> Short task: Convert the lines from the one containing "Click the small SOL unit beside 98.6875" through the one containing "pos(146,158)", inclusive, into a numbered list without blank lines, and leave out the pictures.

> Excerpted data:

______

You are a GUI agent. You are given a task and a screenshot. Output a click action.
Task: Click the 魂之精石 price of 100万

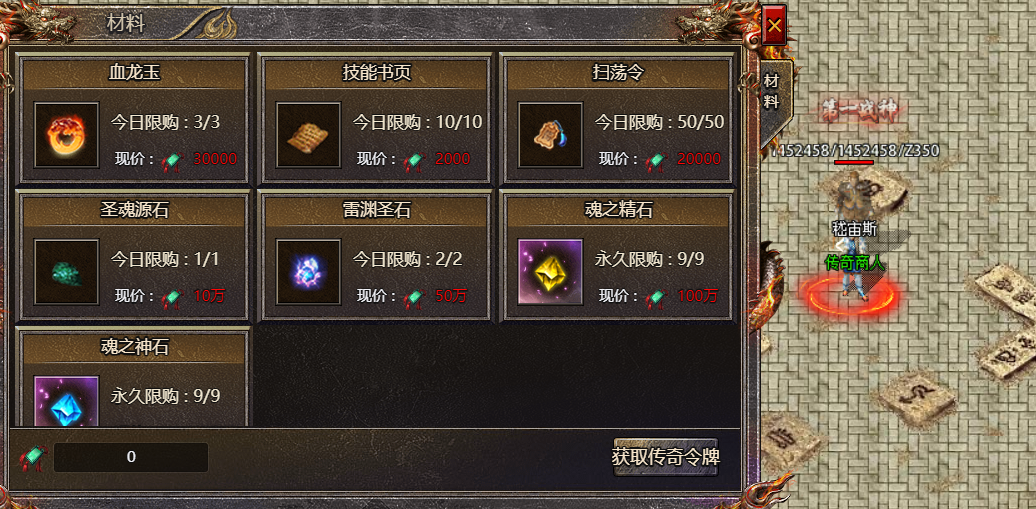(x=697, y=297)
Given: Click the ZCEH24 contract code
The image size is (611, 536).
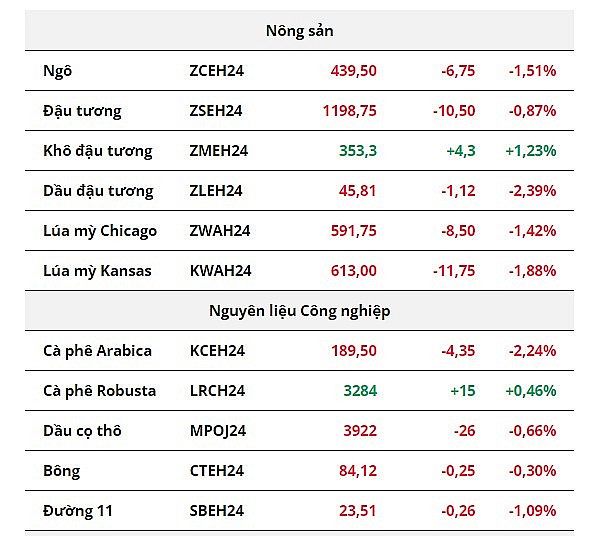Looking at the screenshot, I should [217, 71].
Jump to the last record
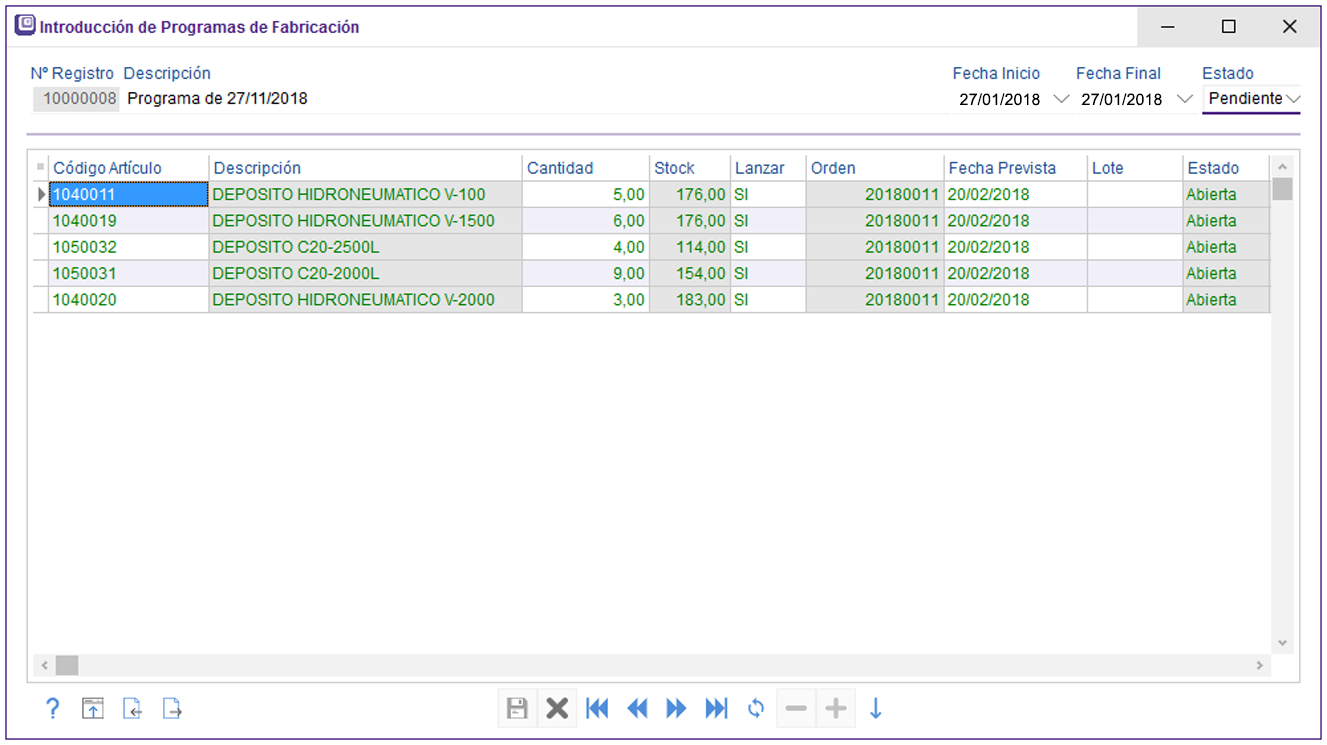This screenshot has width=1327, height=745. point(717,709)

______

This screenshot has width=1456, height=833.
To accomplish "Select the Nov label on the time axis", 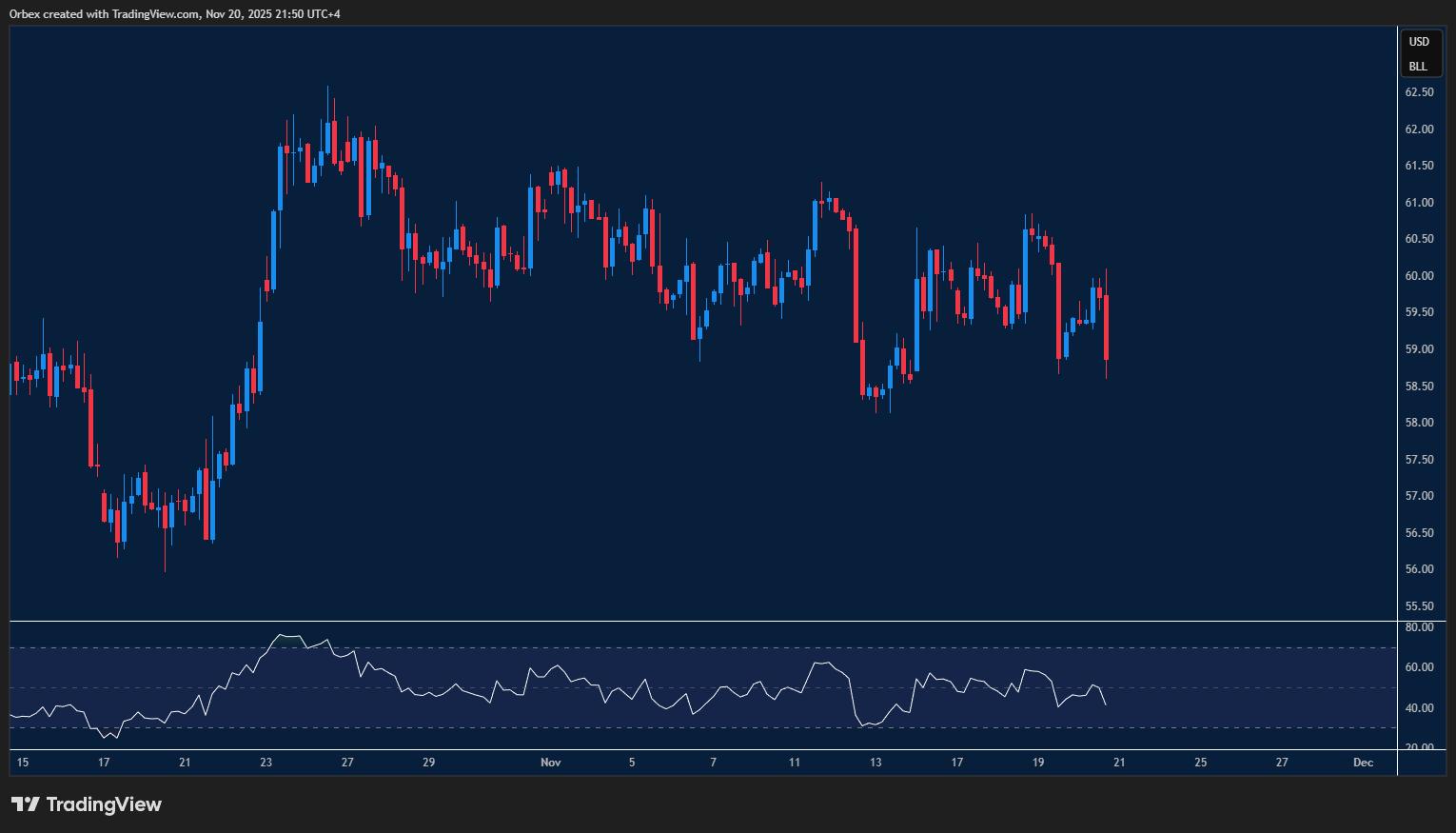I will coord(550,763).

______

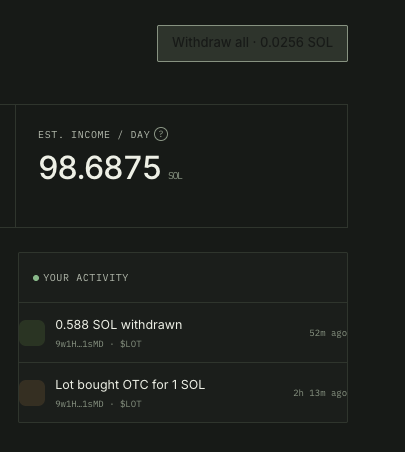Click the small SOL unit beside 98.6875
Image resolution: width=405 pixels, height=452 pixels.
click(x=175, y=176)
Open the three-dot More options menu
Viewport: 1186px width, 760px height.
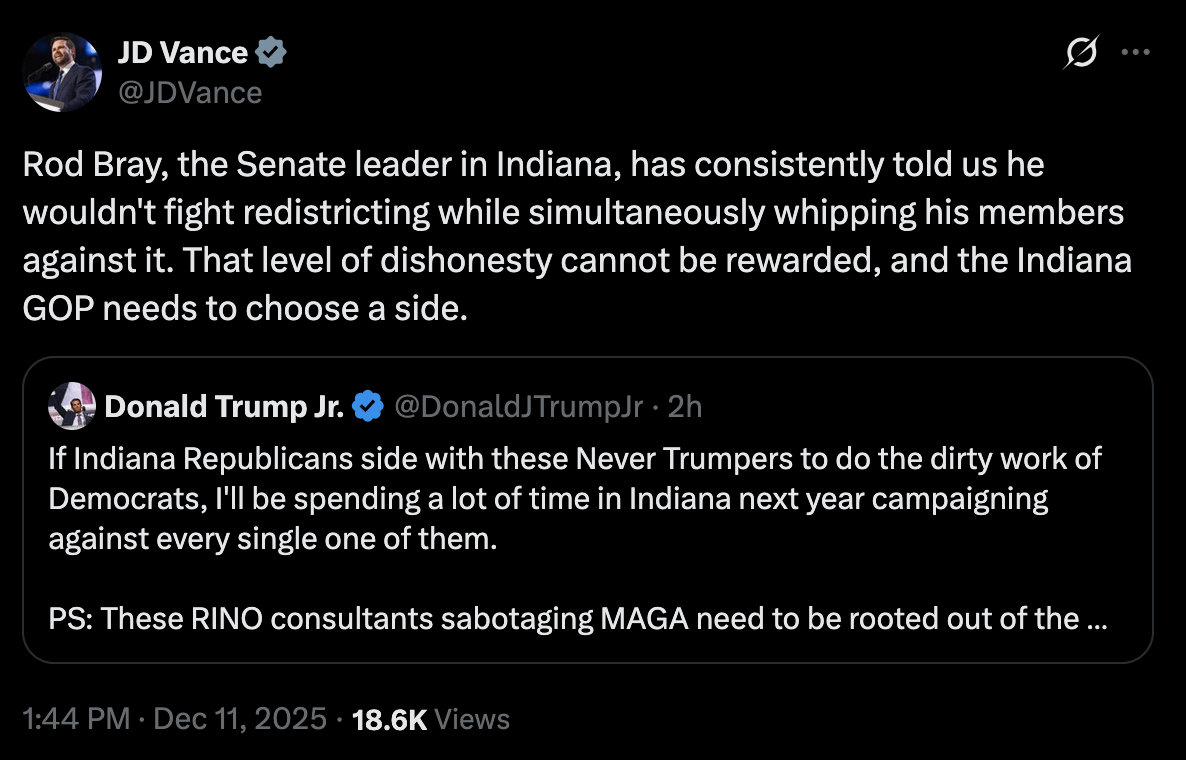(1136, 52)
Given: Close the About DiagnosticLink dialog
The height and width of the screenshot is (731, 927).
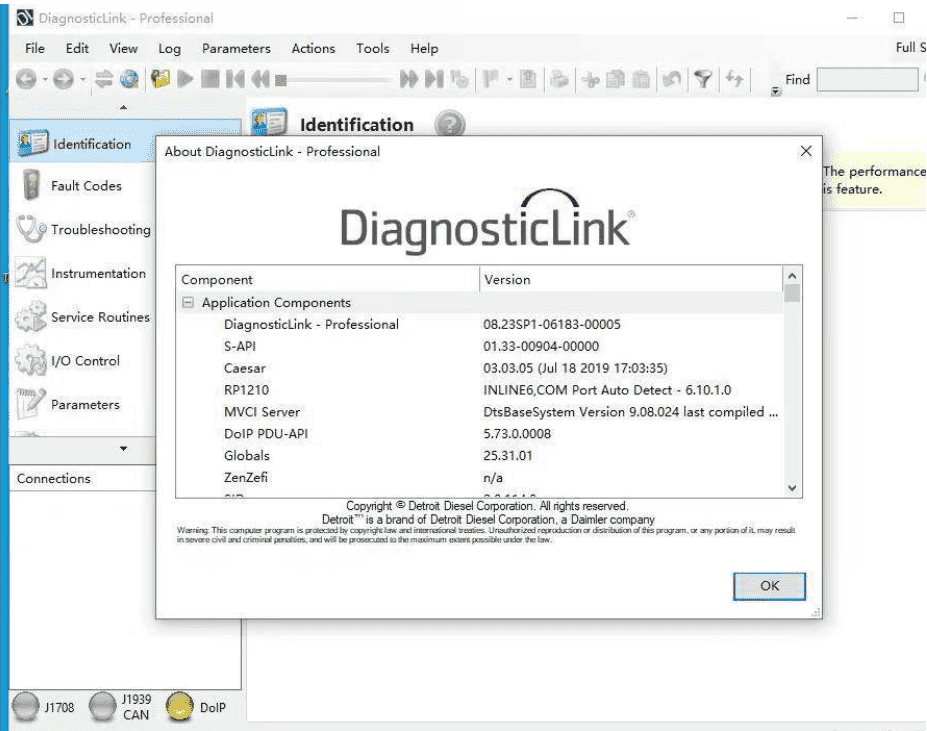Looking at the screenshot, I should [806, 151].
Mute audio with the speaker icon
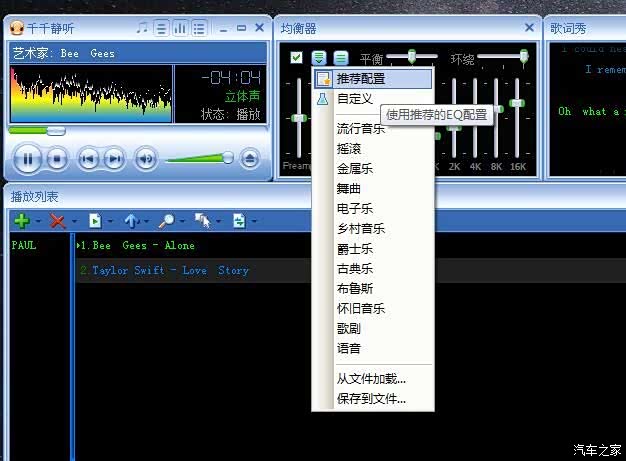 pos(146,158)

______

> In response:
1. Click the small SOL unit beside 98.6875
2. Image resolution: width=405 pixels, height=452 pixels.
3. click(x=175, y=176)
4. Open the three-dot More options menu
5. Viewport: 1186px width, 760px height.
6. (1136, 52)
7. Given: Close the About DiagnosticLink dialog
8. The height and width of the screenshot is (731, 927).
9. Looking at the screenshot, I should [806, 151].
10. Mute audio with the speaker icon
11.  pos(146,158)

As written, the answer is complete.